What is expected: Copy each of the items below word for word, keeping every line as it appears.

— Begin —

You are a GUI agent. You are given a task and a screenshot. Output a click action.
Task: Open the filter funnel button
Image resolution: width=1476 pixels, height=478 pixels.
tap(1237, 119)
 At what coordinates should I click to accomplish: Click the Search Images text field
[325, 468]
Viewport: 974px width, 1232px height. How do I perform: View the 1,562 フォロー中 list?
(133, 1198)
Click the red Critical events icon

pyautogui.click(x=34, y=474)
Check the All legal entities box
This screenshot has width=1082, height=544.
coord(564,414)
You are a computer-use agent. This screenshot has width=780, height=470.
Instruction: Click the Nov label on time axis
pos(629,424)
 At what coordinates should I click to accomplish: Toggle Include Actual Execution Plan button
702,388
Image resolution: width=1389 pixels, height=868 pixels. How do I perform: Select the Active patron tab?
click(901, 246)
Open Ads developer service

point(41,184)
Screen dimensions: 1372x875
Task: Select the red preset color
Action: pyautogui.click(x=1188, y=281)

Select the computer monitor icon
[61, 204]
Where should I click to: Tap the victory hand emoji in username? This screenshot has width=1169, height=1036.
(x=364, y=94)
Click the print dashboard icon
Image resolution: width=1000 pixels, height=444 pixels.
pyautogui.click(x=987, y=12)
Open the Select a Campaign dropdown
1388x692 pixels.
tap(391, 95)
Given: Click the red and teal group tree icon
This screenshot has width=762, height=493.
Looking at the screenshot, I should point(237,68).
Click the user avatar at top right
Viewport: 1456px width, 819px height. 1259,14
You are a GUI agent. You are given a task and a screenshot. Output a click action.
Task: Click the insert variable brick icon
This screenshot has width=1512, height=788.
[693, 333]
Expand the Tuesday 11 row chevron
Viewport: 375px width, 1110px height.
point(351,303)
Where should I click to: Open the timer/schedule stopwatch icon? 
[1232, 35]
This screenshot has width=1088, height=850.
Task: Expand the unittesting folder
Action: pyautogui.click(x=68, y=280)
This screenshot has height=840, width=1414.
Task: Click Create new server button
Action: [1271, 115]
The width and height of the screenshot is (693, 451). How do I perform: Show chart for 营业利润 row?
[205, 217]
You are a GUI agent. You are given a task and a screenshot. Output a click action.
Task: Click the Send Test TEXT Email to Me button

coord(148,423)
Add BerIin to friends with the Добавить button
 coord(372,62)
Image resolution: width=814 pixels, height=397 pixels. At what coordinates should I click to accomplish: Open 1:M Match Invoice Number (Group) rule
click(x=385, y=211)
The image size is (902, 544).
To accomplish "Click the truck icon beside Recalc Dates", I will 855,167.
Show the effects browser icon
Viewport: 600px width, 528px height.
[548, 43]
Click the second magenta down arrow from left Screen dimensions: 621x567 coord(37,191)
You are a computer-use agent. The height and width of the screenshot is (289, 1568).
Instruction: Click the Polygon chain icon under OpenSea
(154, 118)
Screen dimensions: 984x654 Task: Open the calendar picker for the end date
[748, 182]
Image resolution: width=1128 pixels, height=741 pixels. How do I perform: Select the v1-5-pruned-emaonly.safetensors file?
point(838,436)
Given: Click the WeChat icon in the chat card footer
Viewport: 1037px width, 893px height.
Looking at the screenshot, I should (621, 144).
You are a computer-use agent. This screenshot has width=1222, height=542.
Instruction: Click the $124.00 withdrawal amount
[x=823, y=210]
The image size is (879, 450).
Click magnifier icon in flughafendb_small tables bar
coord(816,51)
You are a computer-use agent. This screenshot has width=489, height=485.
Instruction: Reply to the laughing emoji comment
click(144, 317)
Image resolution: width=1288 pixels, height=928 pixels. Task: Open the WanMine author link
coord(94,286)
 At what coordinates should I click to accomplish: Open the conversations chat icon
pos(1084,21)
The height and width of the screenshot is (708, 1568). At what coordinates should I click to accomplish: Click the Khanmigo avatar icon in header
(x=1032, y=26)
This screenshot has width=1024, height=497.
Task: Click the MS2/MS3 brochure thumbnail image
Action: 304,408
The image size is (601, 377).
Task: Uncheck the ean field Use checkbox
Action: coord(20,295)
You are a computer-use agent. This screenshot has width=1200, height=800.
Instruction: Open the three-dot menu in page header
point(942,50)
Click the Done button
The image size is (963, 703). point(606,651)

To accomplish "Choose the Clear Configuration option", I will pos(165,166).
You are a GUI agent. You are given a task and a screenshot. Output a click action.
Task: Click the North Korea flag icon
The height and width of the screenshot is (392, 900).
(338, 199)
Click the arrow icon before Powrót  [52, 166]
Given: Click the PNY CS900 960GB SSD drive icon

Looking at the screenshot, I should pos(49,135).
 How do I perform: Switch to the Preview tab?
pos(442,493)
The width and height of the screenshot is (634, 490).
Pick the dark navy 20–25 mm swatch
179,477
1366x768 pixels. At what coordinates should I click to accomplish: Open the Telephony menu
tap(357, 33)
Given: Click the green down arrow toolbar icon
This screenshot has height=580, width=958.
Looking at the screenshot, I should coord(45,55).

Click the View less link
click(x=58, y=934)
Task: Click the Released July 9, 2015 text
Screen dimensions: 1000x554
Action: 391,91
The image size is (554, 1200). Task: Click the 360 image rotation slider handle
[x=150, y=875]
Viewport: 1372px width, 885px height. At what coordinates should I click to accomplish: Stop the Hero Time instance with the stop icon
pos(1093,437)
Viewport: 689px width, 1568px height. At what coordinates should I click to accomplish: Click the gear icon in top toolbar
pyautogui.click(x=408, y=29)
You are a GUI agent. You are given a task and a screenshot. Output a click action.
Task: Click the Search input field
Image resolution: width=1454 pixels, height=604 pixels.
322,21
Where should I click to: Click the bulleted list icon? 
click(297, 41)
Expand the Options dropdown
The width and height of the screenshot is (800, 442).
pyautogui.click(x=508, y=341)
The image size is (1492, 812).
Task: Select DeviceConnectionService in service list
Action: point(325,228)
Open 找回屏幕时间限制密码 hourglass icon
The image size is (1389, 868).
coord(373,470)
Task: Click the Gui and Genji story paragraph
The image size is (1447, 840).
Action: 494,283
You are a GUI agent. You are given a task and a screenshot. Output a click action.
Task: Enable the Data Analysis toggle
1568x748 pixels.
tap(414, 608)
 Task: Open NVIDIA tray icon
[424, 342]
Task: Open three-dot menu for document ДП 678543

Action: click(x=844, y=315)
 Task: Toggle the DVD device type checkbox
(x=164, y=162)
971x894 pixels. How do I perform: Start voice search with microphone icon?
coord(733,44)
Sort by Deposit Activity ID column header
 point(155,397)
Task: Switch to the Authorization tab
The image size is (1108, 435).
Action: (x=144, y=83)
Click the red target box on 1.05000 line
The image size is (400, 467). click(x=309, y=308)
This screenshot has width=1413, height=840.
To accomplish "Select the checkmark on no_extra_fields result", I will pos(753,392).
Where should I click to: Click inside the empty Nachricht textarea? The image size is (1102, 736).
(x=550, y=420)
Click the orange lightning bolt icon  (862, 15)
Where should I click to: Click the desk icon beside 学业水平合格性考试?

— End —

Solution to this exercise:
You are a GUI agent. You are given a task and a screenshot. Output a click action.
Task: Open the filter funnel button
Image resolution: width=1476 pixels, height=478 pixels.
tap(1237, 119)
 At what coordinates should I click to accomplish: Click the Search Images text field
[325, 468]
Viewport: 974px width, 1232px height. How do I perform: View the 1,562 フォロー中 list?
(133, 1198)
Click the red Critical events icon

pyautogui.click(x=34, y=474)
Check the All legal entities box
This screenshot has width=1082, height=544.
coord(564,414)
You are a computer-use agent. This screenshot has width=780, height=470.
Instruction: Click the Nov label on time axis
pos(629,424)
 At what coordinates should I click to accomplish: Toggle Include Actual Execution Plan button
702,388
Image resolution: width=1389 pixels, height=868 pixels. How do I perform: Select the Active patron tab?
click(901, 246)
Open Ads developer service

point(41,184)
Screen dimensions: 1372x875
Task: Select the red preset color
Action: pyautogui.click(x=1188, y=281)

Select the computer monitor icon
[61, 204]
Where should I click to: Tap the victory hand emoji in username? This screenshot has width=1169, height=1036.
(x=364, y=94)
Click the print dashboard icon
Image resolution: width=1000 pixels, height=444 pixels.
pyautogui.click(x=987, y=12)
Open the Select a Campaign dropdown
1388x692 pixels.
tap(391, 95)
Given: Click the red and teal group tree icon
This screenshot has width=762, height=493.
Looking at the screenshot, I should point(237,68).
Click the user avatar at top right
Viewport: 1456px width, 819px height. 1259,14
You are a GUI agent. You are given a task and a screenshot. Output a click action.
Task: Click the insert variable brick icon
This screenshot has width=1512, height=788.
[693, 333]
Expand the Tuesday 11 row chevron
Viewport: 375px width, 1110px height.
point(351,303)
Where should I click to: Open the timer/schedule stopwatch icon? 
[1232, 35]
This screenshot has width=1088, height=850.
Task: Expand the unittesting folder
Action: pyautogui.click(x=68, y=280)
This screenshot has height=840, width=1414.
Task: Click Create new server button
Action: [1271, 115]
The width and height of the screenshot is (693, 451). How do I perform: Show chart for 营业利润 row?
[205, 217]
You are a GUI agent. You are given a task and a screenshot. Output a click action.
Task: Click the Send Test TEXT Email to Me button

coord(148,423)
Add BerIin to friends with the Добавить button
 coord(372,62)
Image resolution: width=814 pixels, height=397 pixels. At what coordinates should I click to accomplish: Open 1:M Match Invoice Number (Group) rule
click(x=385, y=211)
The image size is (902, 544).
To accomplish "Click the truck icon beside Recalc Dates", I will 855,167.
Show the effects browser icon
Viewport: 600px width, 528px height.
[548, 43]
Click the second magenta down arrow from left Screen dimensions: 621x567 coord(37,191)
You are a computer-use agent. The height and width of the screenshot is (289, 1568).
Instruction: Click the Polygon chain icon under OpenSea
(154, 118)
Screen dimensions: 984x654 Task: Open the calendar picker for the end date
[748, 182]
Image resolution: width=1128 pixels, height=741 pixels. How do I perform: Select the v1-5-pruned-emaonly.safetensors file?
point(838,436)
Given: Click the WeChat icon in the chat card footer
Viewport: 1037px width, 893px height.
Looking at the screenshot, I should (621, 144).
You are a computer-use agent. This screenshot has width=1222, height=542.
Instruction: Click the $124.00 withdrawal amount
[x=823, y=210]
The image size is (879, 450).
Click magnifier icon in flughafendb_small tables bar
coord(816,51)
You are a computer-use agent. This screenshot has width=489, height=485.
Instruction: Reply to the laughing emoji comment
click(144, 317)
Image resolution: width=1288 pixels, height=928 pixels. Task: Open the WanMine author link
coord(94,286)
 At what coordinates should I click to accomplish: Open the conversations chat icon
pos(1084,21)
The height and width of the screenshot is (708, 1568). At what coordinates should I click to accomplish: Click the Khanmigo avatar icon in header
(x=1032, y=26)
This screenshot has width=1024, height=497.
Task: Click the MS2/MS3 brochure thumbnail image
Action: 304,408
The image size is (601, 377).
Task: Uncheck the ean field Use checkbox
Action: coord(20,295)
You are a computer-use agent. This screenshot has width=1200, height=800.
Instruction: Open the three-dot menu in page header
point(942,50)
Click the Done button
The image size is (963, 703). point(606,651)

To accomplish "Choose the Clear Configuration option", I will pos(165,166).
You are a GUI agent. You are given a task and a screenshot. Output a click action.
Task: Click the North Korea flag icon
The height and width of the screenshot is (392, 900).
(338, 199)
Click the arrow icon before Powrót  [52, 166]
Given: Click the PNY CS900 960GB SSD drive icon

Looking at the screenshot, I should pos(49,135).
 How do I perform: Switch to the Preview tab?
pos(442,493)
The width and height of the screenshot is (634, 490).
Pick the dark navy 20–25 mm swatch
179,477
1366x768 pixels. At what coordinates should I click to accomplish: Open the Telephony menu
tap(357, 33)
Given: Click the green down arrow toolbar icon
This screenshot has height=580, width=958.
Looking at the screenshot, I should coord(45,55).

Click the View less link
click(x=58, y=934)
Task: Click the Released July 9, 2015 text
Screen dimensions: 1000x554
Action: 391,91
The image size is (554, 1200). Task: Click the 360 image rotation slider handle
[x=150, y=875]
Viewport: 1372px width, 885px height. At what coordinates should I click to accomplish: Stop the Hero Time instance with the stop icon
pos(1093,437)
Viewport: 689px width, 1568px height. At what coordinates should I click to accomplish: Click the gear icon in top toolbar
pyautogui.click(x=408, y=29)
You are a GUI agent. You are given a task and a screenshot. Output a click action.
Task: Click the Search input field
Image resolution: width=1454 pixels, height=604 pixels.
322,21
Where should I click to: Click the bulleted list icon? 
click(297, 41)
Expand the Options dropdown
The width and height of the screenshot is (800, 442).
pyautogui.click(x=508, y=341)
The image size is (1492, 812).
Task: Select DeviceConnectionService in service list
Action: point(325,228)
Open 找回屏幕时间限制密码 hourglass icon
The image size is (1389, 868).
coord(373,470)
Task: Click the Gui and Genji story paragraph
The image size is (1447, 840).
Action: 494,283
You are a GUI agent. You are given a task and a screenshot. Output a click action.
Task: Enable the Data Analysis toggle
1568x748 pixels.
tap(414, 608)
 Task: Open NVIDIA tray icon
[424, 342]
Task: Open three-dot menu for document ДП 678543

Action: click(x=844, y=315)
 Task: Toggle the DVD device type checkbox
(x=164, y=162)
971x894 pixels. How do I perform: Start voice search with microphone icon?
coord(733,44)
Sort by Deposit Activity ID column header
 point(155,397)
Task: Switch to the Authorization tab
The image size is (1108, 435).
Action: (x=144, y=83)
Click the red target box on 1.05000 line
The image size is (400, 467). click(x=309, y=308)
This screenshot has width=1413, height=840.
To accomplish "Select the checkmark on no_extra_fields result", I will pos(753,392).
Where should I click to: Click inside the empty Nachricht textarea? The image size is (1102, 736).
(x=550, y=420)
Click the orange lightning bolt icon  (862, 15)
Where should I click to: Click the desk icon beside 学业水平合格性考试?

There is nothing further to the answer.